Activity: Given the records below, would you repeat exactly the lines that begin at the one containing "Click into the" and end at the one containing "Insert a bulleted list", inclusive?

Excerpted records:
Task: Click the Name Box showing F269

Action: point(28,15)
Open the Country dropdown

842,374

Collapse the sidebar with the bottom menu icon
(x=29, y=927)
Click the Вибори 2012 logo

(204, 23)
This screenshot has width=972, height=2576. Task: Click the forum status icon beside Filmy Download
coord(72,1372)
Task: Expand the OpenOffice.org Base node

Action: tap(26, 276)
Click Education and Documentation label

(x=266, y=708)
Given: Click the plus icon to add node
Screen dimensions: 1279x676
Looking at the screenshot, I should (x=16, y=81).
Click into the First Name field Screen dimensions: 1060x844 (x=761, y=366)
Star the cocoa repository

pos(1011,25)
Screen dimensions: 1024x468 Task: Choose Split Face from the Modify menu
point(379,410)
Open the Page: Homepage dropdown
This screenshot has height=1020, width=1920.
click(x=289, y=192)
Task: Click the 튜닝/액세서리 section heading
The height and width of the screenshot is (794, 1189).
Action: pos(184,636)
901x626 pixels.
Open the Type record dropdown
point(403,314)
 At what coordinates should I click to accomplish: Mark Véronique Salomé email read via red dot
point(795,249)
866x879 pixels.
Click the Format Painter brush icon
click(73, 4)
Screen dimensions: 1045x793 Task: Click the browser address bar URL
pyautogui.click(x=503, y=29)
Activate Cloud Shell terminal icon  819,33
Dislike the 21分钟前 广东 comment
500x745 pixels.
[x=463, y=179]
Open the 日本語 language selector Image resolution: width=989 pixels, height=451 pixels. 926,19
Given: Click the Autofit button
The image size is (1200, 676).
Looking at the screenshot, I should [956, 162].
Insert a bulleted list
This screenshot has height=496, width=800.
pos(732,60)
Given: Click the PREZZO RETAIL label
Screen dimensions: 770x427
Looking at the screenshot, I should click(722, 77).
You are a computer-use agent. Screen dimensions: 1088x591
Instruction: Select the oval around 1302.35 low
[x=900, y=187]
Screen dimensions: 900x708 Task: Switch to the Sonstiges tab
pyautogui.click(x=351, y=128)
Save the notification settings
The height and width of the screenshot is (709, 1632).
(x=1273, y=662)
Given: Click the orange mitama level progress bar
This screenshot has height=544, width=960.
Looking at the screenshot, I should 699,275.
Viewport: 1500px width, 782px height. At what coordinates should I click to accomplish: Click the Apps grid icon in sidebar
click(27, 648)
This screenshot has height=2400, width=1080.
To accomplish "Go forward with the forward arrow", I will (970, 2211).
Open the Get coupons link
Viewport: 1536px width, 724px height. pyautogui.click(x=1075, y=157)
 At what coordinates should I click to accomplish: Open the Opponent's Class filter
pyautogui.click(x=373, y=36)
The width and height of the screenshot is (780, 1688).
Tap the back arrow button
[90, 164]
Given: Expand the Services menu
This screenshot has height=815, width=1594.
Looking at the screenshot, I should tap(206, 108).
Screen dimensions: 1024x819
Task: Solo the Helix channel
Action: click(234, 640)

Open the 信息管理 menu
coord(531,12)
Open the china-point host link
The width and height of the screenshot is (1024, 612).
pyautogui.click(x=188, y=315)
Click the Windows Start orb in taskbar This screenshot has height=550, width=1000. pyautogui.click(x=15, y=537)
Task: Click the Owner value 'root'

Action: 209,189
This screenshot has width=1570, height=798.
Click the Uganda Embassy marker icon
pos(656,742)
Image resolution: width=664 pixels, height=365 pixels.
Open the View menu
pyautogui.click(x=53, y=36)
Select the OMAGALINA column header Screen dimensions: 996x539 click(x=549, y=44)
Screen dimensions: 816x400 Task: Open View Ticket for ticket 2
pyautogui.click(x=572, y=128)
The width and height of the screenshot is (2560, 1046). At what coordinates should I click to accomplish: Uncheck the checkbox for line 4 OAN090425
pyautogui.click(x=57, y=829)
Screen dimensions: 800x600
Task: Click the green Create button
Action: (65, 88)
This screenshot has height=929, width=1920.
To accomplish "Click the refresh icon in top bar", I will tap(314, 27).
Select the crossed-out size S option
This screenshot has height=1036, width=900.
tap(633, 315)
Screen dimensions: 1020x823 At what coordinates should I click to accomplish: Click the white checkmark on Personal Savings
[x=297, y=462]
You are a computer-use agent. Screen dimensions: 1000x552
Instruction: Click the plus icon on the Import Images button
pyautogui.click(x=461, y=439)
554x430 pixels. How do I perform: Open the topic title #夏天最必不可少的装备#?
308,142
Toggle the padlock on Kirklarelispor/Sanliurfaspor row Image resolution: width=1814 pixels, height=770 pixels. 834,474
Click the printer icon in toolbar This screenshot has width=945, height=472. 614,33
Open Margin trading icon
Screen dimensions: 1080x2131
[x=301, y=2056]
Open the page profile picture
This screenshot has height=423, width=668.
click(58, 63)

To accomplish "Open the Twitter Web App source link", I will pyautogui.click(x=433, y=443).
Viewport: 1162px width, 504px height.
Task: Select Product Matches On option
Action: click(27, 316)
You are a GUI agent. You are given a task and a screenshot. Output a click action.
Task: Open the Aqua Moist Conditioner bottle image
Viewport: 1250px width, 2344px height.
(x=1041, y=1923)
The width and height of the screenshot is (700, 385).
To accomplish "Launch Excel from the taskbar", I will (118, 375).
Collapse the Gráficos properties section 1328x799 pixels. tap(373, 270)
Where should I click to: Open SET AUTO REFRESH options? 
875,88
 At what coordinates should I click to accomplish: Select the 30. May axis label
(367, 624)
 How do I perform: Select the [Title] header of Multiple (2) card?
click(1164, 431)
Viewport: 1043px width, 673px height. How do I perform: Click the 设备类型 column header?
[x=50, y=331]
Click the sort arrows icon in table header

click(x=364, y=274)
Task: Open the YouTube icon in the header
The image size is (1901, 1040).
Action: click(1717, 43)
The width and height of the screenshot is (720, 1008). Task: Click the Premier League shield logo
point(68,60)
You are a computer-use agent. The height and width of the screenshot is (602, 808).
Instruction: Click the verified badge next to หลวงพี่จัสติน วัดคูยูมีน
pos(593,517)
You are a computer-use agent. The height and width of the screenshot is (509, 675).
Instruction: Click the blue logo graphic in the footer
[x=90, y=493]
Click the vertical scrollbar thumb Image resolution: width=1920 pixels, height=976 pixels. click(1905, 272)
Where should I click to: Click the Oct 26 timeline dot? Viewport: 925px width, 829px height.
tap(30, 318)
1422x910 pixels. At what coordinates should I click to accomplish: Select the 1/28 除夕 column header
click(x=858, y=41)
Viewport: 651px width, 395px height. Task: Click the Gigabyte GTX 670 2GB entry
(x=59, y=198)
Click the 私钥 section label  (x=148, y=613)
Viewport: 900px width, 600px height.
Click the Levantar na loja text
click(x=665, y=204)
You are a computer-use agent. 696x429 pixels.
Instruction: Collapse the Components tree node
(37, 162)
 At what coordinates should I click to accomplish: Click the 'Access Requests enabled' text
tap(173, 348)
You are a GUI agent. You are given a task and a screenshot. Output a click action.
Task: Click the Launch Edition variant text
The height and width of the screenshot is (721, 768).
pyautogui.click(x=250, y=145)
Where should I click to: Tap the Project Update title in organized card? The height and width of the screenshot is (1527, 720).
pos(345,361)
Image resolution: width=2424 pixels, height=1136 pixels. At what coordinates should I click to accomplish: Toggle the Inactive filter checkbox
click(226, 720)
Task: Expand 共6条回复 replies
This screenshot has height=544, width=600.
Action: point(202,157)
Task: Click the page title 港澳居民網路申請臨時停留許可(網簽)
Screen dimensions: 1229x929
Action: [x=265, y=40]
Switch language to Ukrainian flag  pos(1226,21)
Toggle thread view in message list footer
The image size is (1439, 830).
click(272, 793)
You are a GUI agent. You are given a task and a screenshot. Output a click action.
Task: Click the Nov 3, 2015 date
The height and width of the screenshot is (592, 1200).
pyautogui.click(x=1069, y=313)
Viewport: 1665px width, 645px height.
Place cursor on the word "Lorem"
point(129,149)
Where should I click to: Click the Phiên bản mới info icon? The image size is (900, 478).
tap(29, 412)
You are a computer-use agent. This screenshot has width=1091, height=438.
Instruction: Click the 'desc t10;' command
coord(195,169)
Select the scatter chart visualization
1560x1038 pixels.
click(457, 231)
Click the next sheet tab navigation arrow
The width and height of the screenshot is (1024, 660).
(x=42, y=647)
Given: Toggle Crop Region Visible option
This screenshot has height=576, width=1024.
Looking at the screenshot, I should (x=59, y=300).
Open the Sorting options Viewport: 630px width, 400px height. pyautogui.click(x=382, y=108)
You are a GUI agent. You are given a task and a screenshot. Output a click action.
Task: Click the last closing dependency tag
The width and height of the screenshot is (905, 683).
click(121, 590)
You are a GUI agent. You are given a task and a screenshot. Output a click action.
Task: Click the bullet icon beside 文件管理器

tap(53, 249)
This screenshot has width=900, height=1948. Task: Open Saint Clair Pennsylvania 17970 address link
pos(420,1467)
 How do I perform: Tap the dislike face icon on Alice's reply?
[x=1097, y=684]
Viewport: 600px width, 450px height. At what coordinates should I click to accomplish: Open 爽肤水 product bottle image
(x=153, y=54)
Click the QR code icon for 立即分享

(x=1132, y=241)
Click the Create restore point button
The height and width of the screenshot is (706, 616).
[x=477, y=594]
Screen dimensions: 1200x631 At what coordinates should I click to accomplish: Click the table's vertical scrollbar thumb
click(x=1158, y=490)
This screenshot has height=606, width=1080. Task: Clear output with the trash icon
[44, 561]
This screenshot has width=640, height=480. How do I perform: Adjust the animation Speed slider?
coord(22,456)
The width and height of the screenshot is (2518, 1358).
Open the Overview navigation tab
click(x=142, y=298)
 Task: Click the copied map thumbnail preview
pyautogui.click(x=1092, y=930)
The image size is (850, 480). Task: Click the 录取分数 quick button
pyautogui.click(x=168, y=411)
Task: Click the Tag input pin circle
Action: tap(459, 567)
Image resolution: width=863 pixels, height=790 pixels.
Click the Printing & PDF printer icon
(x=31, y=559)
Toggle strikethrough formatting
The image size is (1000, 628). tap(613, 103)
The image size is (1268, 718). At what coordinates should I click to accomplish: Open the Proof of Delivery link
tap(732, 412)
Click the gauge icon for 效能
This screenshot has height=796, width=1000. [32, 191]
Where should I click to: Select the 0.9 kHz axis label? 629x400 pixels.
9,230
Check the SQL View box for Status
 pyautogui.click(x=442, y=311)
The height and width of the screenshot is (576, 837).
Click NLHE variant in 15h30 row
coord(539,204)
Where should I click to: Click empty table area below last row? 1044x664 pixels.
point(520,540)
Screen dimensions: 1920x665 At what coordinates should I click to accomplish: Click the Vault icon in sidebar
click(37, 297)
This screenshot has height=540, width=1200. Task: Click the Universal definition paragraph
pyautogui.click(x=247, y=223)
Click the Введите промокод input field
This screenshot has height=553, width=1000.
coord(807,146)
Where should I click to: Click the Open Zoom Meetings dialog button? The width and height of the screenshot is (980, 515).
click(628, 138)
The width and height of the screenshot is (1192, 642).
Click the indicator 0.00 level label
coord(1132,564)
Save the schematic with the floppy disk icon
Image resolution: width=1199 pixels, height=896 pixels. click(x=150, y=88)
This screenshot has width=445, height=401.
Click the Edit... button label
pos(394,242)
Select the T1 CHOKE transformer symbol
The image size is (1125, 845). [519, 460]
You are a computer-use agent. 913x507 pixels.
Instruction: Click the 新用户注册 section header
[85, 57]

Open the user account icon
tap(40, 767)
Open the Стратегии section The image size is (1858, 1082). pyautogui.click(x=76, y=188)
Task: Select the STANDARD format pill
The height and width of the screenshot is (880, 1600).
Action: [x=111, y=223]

The answer:
Click into the First Name field Screen dimensions: 1060x844 (x=761, y=366)
Star the cocoa repository

pos(1011,25)
Screen dimensions: 1024x468 Task: Choose Split Face from the Modify menu
point(379,410)
Open the Page: Homepage dropdown
This screenshot has height=1020, width=1920.
click(x=289, y=192)
Task: Click the 튜닝/액세서리 section heading
The height and width of the screenshot is (794, 1189).
Action: pos(184,636)
901x626 pixels.
Open the Type record dropdown
point(403,314)
 At what coordinates should I click to accomplish: Mark Véronique Salomé email read via red dot
point(795,249)
866x879 pixels.
Click the Format Painter brush icon
click(73, 4)
Screen dimensions: 1045x793 Task: Click the browser address bar URL
pyautogui.click(x=503, y=29)
Activate Cloud Shell terminal icon  819,33
Dislike the 21分钟前 广东 comment
500x745 pixels.
[x=463, y=179]
Open the 日本語 language selector Image resolution: width=989 pixels, height=451 pixels. 926,19
Given: Click the Autofit button
The image size is (1200, 676).
Looking at the screenshot, I should [956, 162].
Insert a bulleted list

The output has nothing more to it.